Attached files

file filename
EX-21.1 - EXHIBIT 21.1 - Ares Commercial Real Estate Corpq4-17exhibit211.htm
10-K - 10-K - Ares Commercial Real Estate Corpacreq4-1710k.htm
EX-32.1 - EXHIBIT 32.1 - Ares Commercial Real Estate Corpq4-17exhibit321.htm
EX-31.2 - EXHIBIT 31.2 - Ares Commercial Real Estate Corpq4-17exhibit312.htm
EX-31.1 - EXHIBIT 31.1 - Ares Commercial Real Estate Corpq4-17exhibit311.htm
EX-23.1 - EXHIBIT 23.1 - Ares Commercial Real Estate Corpq4-17exhibit231.htm
EX-10.42 - EXHIBIT 10.42 - Ares Commercial Real Estate Corpq4-17exhibit1042.htm
EX-10.40 - EXHIBIT 10.40 - Ares Commercial Real Estate Corpq4-17exhibit1040.htm
EX-10.39 - EXHIBIT 10.39 - Ares Commercial Real Estate Corpq4-17exhibit1039.htm
EX-10.38 - EXHIBIT 10.38 - Ares Commercial Real Estate Corpq4-17exhibit1038.htm

Exhibit 10.43

REAFFIRMATION AND CONSENT
Reference is hereby made to that certain AMENDMENT NUMBER FOUR TO CREDIT AGREEMENT AND AMENDMENT NUMBER ONE TO GENERAL CONTINUING GUARANTY, dated as of December 27, 2016 (the “Amendment”), by and among on the one hand, the lenders from time to time party thereto (such lenders, together with their respective successors and permitted assigns, are referred to hereinafter each individually as a “Lender” and collectively as the “Lenders”) and CITY NATIONAL BANK, a national banking association, as the arranger and administrative agent for the Lenders (in such capacity, together with its successors and assigns in such capacity, “Agent”), and, on the other hand, ACRC LENDER LLC, a Delaware limited liability company (“Borrower”). All capitalized terms used herein but not otherwise defined herein shall have the meanings ascribed to them in that certain Credit Agreement dated as of March 12, 2014 (as amended, restated, supplemented or otherwise modified from time to time, the “Credit Agreement”), by and among Borrower, Agent, and Lenders.
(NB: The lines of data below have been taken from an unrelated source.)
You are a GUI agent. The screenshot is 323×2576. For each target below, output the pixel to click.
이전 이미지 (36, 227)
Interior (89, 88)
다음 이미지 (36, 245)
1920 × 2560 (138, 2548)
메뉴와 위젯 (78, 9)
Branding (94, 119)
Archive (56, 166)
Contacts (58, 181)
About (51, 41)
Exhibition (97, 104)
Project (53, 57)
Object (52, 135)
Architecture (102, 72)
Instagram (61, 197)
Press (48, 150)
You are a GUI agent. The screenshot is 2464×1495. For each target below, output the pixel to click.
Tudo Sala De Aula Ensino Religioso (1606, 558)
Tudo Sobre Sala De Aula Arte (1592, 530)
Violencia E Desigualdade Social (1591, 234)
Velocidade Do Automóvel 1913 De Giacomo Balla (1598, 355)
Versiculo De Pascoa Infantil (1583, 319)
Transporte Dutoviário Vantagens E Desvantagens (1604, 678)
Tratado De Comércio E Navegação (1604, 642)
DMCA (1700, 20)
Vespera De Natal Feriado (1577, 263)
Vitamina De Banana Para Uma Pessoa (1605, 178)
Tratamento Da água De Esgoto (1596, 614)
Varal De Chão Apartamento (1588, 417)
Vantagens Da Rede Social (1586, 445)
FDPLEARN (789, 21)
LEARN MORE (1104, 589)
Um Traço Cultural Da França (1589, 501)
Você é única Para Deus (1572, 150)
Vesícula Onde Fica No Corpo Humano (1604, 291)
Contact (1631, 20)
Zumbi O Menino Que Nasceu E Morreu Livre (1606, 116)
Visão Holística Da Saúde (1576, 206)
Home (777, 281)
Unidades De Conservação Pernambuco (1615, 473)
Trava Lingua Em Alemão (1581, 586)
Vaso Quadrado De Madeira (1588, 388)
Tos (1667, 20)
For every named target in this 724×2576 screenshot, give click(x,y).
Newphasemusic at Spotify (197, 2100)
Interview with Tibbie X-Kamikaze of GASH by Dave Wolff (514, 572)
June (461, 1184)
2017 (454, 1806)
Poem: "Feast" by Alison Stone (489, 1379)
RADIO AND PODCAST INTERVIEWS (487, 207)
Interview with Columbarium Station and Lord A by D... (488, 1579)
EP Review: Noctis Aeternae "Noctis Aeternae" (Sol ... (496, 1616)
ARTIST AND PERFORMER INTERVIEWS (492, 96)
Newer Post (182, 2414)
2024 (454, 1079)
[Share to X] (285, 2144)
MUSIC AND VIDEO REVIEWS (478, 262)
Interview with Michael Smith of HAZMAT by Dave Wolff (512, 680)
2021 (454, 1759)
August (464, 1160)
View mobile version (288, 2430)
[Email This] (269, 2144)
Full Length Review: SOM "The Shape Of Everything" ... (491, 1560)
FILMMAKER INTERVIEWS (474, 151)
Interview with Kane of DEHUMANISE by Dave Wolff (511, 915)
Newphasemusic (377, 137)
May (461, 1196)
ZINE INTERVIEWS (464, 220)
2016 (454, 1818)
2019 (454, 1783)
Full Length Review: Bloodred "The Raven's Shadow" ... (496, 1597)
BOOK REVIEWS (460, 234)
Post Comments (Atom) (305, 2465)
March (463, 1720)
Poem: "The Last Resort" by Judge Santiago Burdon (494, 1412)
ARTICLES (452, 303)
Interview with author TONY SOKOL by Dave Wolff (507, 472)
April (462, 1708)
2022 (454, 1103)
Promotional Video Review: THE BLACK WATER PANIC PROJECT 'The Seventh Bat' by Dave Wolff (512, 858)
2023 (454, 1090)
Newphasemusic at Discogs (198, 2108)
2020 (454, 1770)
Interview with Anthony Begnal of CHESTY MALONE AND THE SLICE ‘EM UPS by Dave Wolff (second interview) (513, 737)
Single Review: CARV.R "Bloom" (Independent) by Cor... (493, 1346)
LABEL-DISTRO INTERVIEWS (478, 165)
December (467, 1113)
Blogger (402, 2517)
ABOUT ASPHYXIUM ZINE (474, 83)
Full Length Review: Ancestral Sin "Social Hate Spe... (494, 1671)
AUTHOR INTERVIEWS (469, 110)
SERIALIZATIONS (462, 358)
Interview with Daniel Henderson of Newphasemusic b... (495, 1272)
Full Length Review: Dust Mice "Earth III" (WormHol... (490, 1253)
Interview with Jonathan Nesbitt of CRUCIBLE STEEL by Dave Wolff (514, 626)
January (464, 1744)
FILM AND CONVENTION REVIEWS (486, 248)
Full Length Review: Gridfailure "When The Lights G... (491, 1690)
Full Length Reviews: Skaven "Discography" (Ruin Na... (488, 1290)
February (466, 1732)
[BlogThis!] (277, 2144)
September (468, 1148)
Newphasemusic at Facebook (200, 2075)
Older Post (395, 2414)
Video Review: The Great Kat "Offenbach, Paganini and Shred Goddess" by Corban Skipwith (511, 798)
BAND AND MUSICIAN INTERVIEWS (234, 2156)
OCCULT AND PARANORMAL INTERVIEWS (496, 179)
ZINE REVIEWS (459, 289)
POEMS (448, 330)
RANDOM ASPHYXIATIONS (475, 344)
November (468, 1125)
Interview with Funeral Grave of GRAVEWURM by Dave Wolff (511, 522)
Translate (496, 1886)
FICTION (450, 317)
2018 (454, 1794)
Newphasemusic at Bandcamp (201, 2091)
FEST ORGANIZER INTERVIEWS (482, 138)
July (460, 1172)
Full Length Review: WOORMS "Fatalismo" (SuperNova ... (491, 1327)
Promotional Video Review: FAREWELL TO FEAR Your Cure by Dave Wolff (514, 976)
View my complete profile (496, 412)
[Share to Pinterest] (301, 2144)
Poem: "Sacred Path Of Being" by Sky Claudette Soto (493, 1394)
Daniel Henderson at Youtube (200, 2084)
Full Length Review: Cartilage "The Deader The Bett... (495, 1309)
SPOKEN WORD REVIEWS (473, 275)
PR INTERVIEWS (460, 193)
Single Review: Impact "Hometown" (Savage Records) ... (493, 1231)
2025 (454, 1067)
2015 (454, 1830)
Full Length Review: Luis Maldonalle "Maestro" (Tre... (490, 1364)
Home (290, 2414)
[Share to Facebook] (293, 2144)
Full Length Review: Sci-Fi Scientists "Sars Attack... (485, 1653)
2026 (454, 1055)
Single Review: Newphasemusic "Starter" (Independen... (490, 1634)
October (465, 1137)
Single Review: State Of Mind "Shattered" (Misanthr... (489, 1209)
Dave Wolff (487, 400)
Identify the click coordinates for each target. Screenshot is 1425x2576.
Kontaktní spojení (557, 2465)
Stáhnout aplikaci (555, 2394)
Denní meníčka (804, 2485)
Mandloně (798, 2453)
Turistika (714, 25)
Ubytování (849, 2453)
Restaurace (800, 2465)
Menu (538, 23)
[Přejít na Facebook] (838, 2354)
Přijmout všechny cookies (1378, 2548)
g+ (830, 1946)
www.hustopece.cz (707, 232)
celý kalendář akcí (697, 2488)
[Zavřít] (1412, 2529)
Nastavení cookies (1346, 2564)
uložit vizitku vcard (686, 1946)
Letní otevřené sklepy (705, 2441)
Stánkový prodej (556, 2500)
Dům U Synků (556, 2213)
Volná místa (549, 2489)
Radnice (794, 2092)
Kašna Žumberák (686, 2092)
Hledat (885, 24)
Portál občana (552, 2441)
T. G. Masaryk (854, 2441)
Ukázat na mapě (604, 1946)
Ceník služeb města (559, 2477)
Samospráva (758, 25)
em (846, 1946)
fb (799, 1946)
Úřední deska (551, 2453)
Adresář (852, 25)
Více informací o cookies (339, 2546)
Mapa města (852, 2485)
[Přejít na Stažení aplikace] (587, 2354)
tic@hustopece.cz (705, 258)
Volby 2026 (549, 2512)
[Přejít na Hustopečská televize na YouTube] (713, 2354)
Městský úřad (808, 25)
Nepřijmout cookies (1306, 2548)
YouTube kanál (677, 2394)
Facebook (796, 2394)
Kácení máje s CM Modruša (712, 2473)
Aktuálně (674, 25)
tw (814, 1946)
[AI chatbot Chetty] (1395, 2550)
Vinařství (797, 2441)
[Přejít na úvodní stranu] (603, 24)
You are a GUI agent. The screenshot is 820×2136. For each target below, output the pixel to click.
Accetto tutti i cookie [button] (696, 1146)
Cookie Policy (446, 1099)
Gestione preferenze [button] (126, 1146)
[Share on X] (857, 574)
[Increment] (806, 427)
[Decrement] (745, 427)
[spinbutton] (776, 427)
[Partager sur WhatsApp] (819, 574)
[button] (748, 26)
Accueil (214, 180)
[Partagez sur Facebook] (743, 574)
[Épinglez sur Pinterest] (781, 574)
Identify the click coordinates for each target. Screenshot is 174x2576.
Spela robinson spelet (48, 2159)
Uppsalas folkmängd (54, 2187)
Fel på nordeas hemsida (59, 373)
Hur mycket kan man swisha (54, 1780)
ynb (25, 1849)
The undersigned Guarantor hereby (a) represents and warrants to Agent that the execution, delivery, and performance of this Reaffirmation and Consent have been duly authorized by Guarantor and all necessary corporate action in respect thereof has been taken, and the execution, delivery, and performance of this Reaffirmation and Consent does not require any consent or approval of any other Person that has not been obtained (except for such consents or approvals as could not reasonably be expected to have a Material Adverse Effect on the Loan Parties, taken as a whole); (b) consents to the amendment of the Credit Agreement and the Guaranty as set forth in the Amendment; (c) acknowledges and reaffirms its obligations owing to the Agent and the Lenders under any Loan Documents to which it is a party; (d) restates, ratifies and reaffirms each and every term and condition set forth in the Credit Agreement and other Loan Documents to which it is a party effective as of the date of the Amendment; (e) confirms that all Debt of the Guarantor evidenced by the Loan Documents to which it is a party is unconditionally owing by it to Agent and the Lenders, without offset, defense, withholding, counterclaim or deduction of any kind, nature or description whatsoever; and (f) agrees that each of the Loan Documents to which it is a party is and shall remain in full force and effect.
Although the undersigned has been informed of the matters set forth herein and has acknowledged and agreed to same, the undersigned understands that neither Agent nor any Lender has any obligation to inform it of such matters in the future or to seek its acknowledgment or agreement to future amendments, and nothing herein shall create such a duty.
Delivery of an executed counterpart of this Reaffirmation and Consent by telefacsimile or other electronic method of transmission shall be equally as effective as delivery of an original executed counterpart of this Reaffirmation and Consent. Any party delivering an executed counterpart of this Reaffirmation and Consent by telefacsimile or other electronic method of transmission also shall deliver an original executed counterpart of this Reaffirmation and Consent but the failure to deliver an original executed counterpart shall not affect the validity, enforceability, and binding effect of this Reaffirmation and Consent.
The validity of this Reaffirmation and Consent, its construction, interpretation and enforcement, and the rights of the parties hereunder, shall be determined under, governed by, and construed in accordance with the law of the State of New York.
[signature pages follow]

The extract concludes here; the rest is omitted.